Is a determination by the Corps of Engineers that property contains "waters of the United States" and is therefore subject to regulation under the Clean Water Act a "final agency action" subject to judicial review under the Administrative Procedures Act? According to the Ninth Circuit, no.
In Fairbanks North Star Borough v. U.S. Army Corps of Engineers, No. 07-35545 (Sep. 12, 2008), Fairbanks wanted to develop a parcel for a playground, athletic fields, and associated infrastructure, and asked the Corps for a determination whether any of the property was "wetlands." The Corps replied that the entire parcel was wetlands and was subject to regulation under the Clean Water Act. In other words, before Fairbanks could place any fill material on the property, it must obtain a section 404 permit from the Corps. Fairbanks exhausted its administrative remedies, then challenged the determination in court asserting the wetlands determination was erroneous.
The district court granted judgment on the pleadings to the Corps, holding that the jurisdictional determination was not "final agency action" under the APA and the court therefore had no jurisdiction.

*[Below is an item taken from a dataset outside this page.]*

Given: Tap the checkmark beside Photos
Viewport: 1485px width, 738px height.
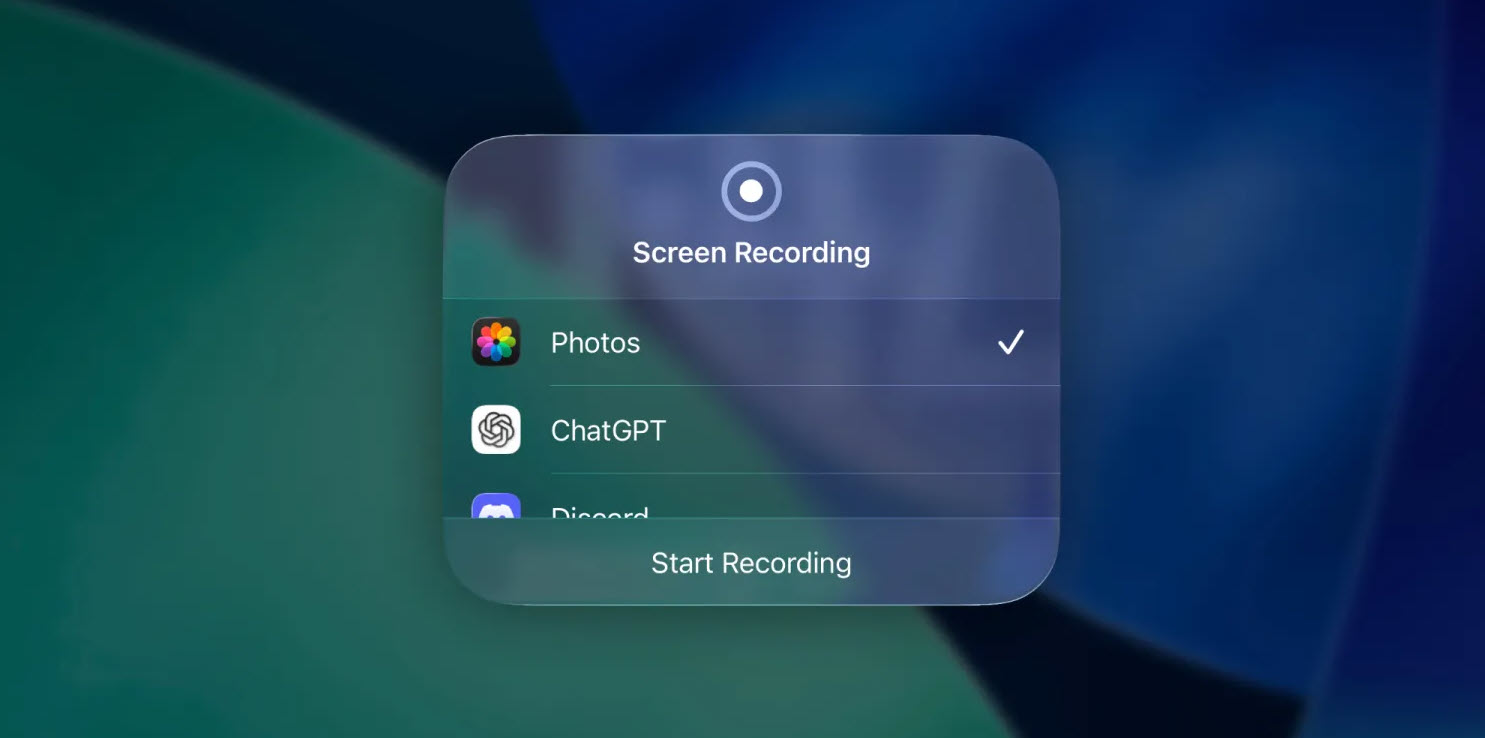Looking at the screenshot, I should (1011, 342).
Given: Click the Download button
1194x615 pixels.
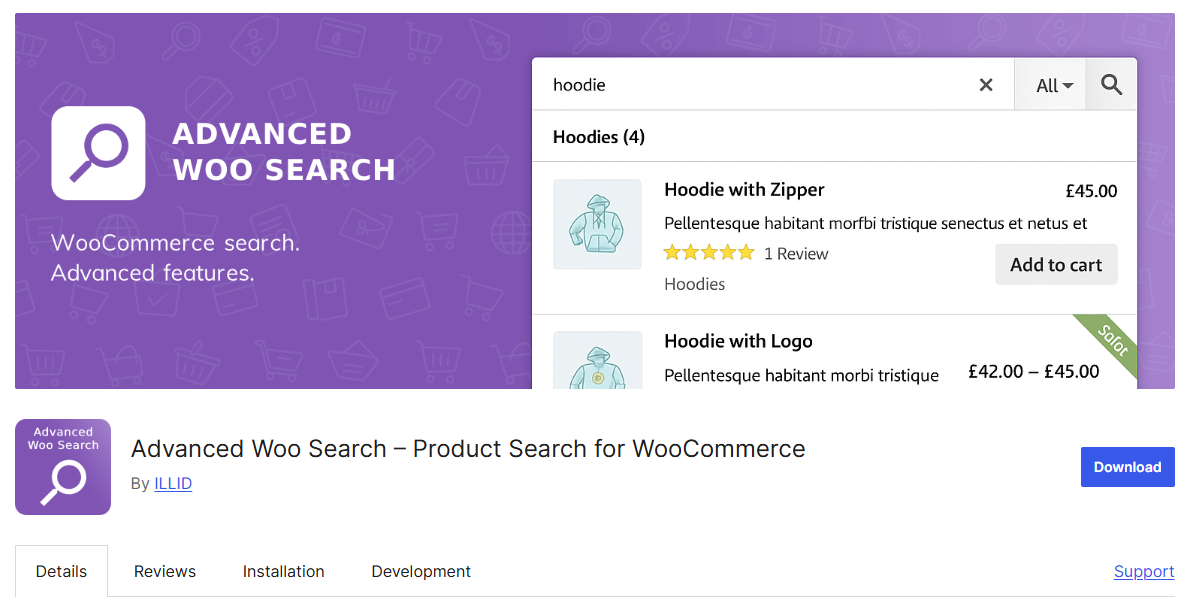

The Ninth Circuit agreed. The court held the Corps' jurisdictional determination was not "tentative" or "interlocutory" and satisfied the first part of the two-part test for whether an agency action is judicially reviewable. Slip op. at 12745 - 12748. However, the court held that the Corps' action did not satisfy the second part of the test because it did not "impose an obligation, deny a right, or fix some legal relationship." Slip op. at 12744 - 12745 (quoting Ukiah Valley Med. Ctr. v. FTC, 911 F.2d 261, 264 (9th Cir. 1990)). The court held "Fairbanks' rights and obligations remain unchanged by the approved jurisdictional determination. It does not itself command Fairbanks to do or forbear from anything; as a bare statement of the agency's opinion, it can be neither the subject of 'immediate compliance' nor of defiance." Slip op. at 12748 - 12749 (quoting FTC v. Standard Oil Co., 449 U.S. 232, 239-40 (1980)). The court held that the Corps' determination that the property is subject to CWA regulation doesn't affect any rights or obligations, since the CWA (and not the determination the law applies to the property) affects the landowner's rights or obligations:
At bottom, Fairbanks has an obligation to comply with the CWA. If its property contains waters of the United States, then the CWA requires Fairbanks to obtain a Section 404 discharge permit; if its property does not contain those waters, then the CWA does not require Fairbanks to acquire that permit. In either case, Fairbanks’ legal obligations arise directly and solely from the CWA, and not from the Corps’ issuance of an approved jurisdictional determination.
Slip op. at 12749. The court held that the courts do have the "final say on the scope of the CWA," id. at 12759, and that Fairbanks was free to contest the existence of CWA jurisdiction. The court agreed that if Fairbanks were to stick to its guns and proceed to develop its property without a 404 permit, "now that Fairbanks is on the Corps' radar screen," it is at least plausible that Fairbanks would be subject to an enforcement action. "Whatever Fairbanks now chooses to do, it will be no more or less in violation of the CWA than if it had never requested an approved jurisdictional determination." Slip op. at 12753.
In other words, property owners, the Ninth Circuit is telling you to "take your chances."
As a final matter, the court blew off Fairbanks' argument that because a Corps' determination that property is not subject to CWA jurisdiction is "final agency action" and is judicially reviewable, then the opposite determination should also be considered final. I guess injury to a third-party plaintiff's concern about alleged wetlands are more concrete to the court than the injury to property owners forced to submit to a regulatory regime, even if it entails thousands of dollars spent to comply with regulations that may not even apply.